君は世界に一人だけ

君は世界に一人だけ

感じたことと考えたこと

もう一度アルバムを聴けた日

大失敗しちゃったってエントリを書いた。

めちゃくちゃ落ち込んだし、今も落ち込んでるけど、ひとつだけいいことがあった。

十年以上聴けなくなっていたアルバムを、もう一度聴けたのである。

* * *

話は太古の昔に遡る。

20代前半、私はどちらかといえばロックに傾倒していた。

特定のバンドに集中して聴くというより、国内外問わずいろんなバンドのアルバムを聴いた。
周りも音楽好きばかりだったから、誘ってもらってライブへもけっこう行った。

そのなかで、歌い出し一発でやられた新星バンドがあった。

歌声、メロディー、歌詞。
すべてが衝撃だった。

バンドはデビュー直後、またたく間にヒットした。ライブのチケットなんかまったく手に入らなかった。
赤坂ブリッツで宝くじみたいな倍率の当日券に当たったときには、わき目もふらずに号泣した。

そこにいるだけで心が震えるようなライブだった。
MCでボーカルが言った言葉を、今でも覚えている。

お前らから見たら、オレたちはステージで輝いて見えるかもしれない。
だけどお前らだって、お前らのステージで輝いてんだ。絶対忘れんな。

お前らみんな輝いてんだよ!、彼は何度もそう言った。
20そこそこの若者のハートに、彼の言葉はぶっ刺さった。私は涙を流しながら、今日のライブを一生忘れないと誓った。
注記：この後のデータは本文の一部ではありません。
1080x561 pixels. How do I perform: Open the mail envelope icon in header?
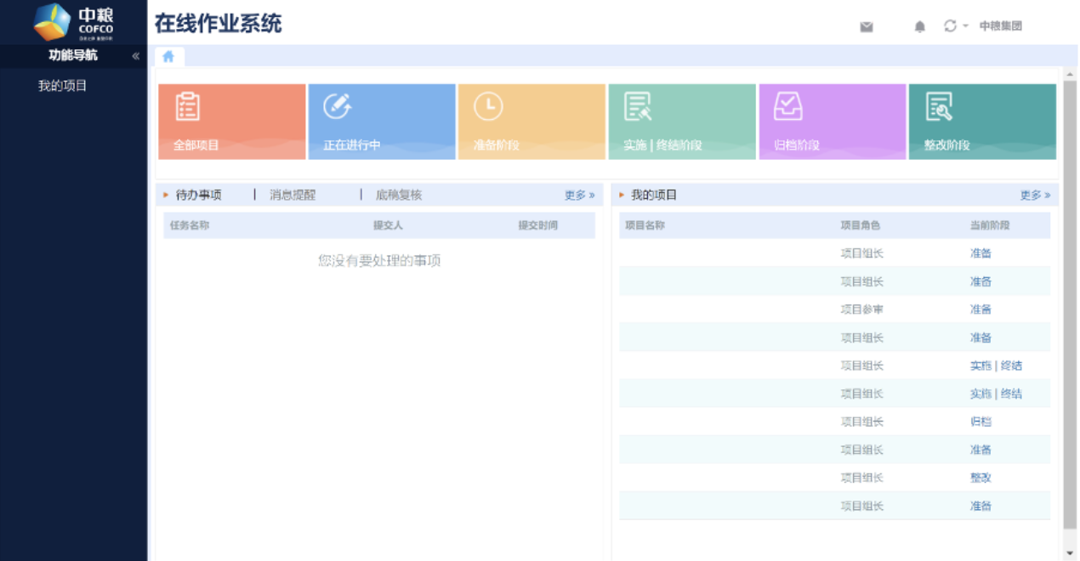point(867,26)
彼らのインディーズ時代のアルバムは、私の宝物になった。
新しい挑戦をするとき、そのアルバムはいつも私を勇気づけてくれた。
あまりに好きすぎて、ここぞというときにしか聴けなくなっていたくらいだ。

だけど、ニキビがつぶれたり、彼のパンツを勝手に履いて怒られたり、病気が悪化したり、年齢を重ねて新しい挑戦ができなくなると、前のようには彼らのアルバムを聴けなくなった。
挑戦をやめた私には、もう彼らの曲を聴く資格がないように思えた。

(やがて日本語の歌詞そのものが聞けなくなって、偶然出会ったK-POPに救われることになる)

* * *

2020年12月。
私は新しい一歩を踏み出そうとしていた。十数年ぶりに、そのアルバムを聴く勇気が持てた。

電車の中でアルバムを再生する。

優しいアコースティックギター。繊細な歌声。
目から涙が溢れた。

尋常でない量の涙だった。今までどこに隠れてたんだ。

ああ、私まだこのアルバムで泣けるんだ。
本当はずっと聴きたかったんだ。
そう思ったらまた泣けた。

自分のなかにある火が、まだぜんぜん燃え尽きていないのを知った。

世の中を変えるだとか、たくさんの人をおどろかせるだとか、そんなすっごいことをやろうとしてるわけじゃない。
ひとに言うのも恥ずかしいくらいのベビーステップだ。

でも、ベビーだろうが何だろうが、一歩は一歩だ。

カッコ悪く失敗したって、
みっともなくたって、
オマエはオマエのステージで輝いてる。

そう言ってくれてるみたいだった。

* * *

記憶に埋もれたまま、聴かなくなってしまったアルバム。

後ろを振り返ると、そんなアルバムが道をつくっていた。

もとの場所に帰るためのパンくずみたいに。

私はやっとその存在に気づく。一枚一枚を拾い上げて抱きしめる。

今まで忘れててゴメン。

また一緒に歩いてくれるかな。もう、でっかい夢も見られないし、そう遠くへも行けないけど。

生きていくのにあんたたちが必要だって、やっと分かったから。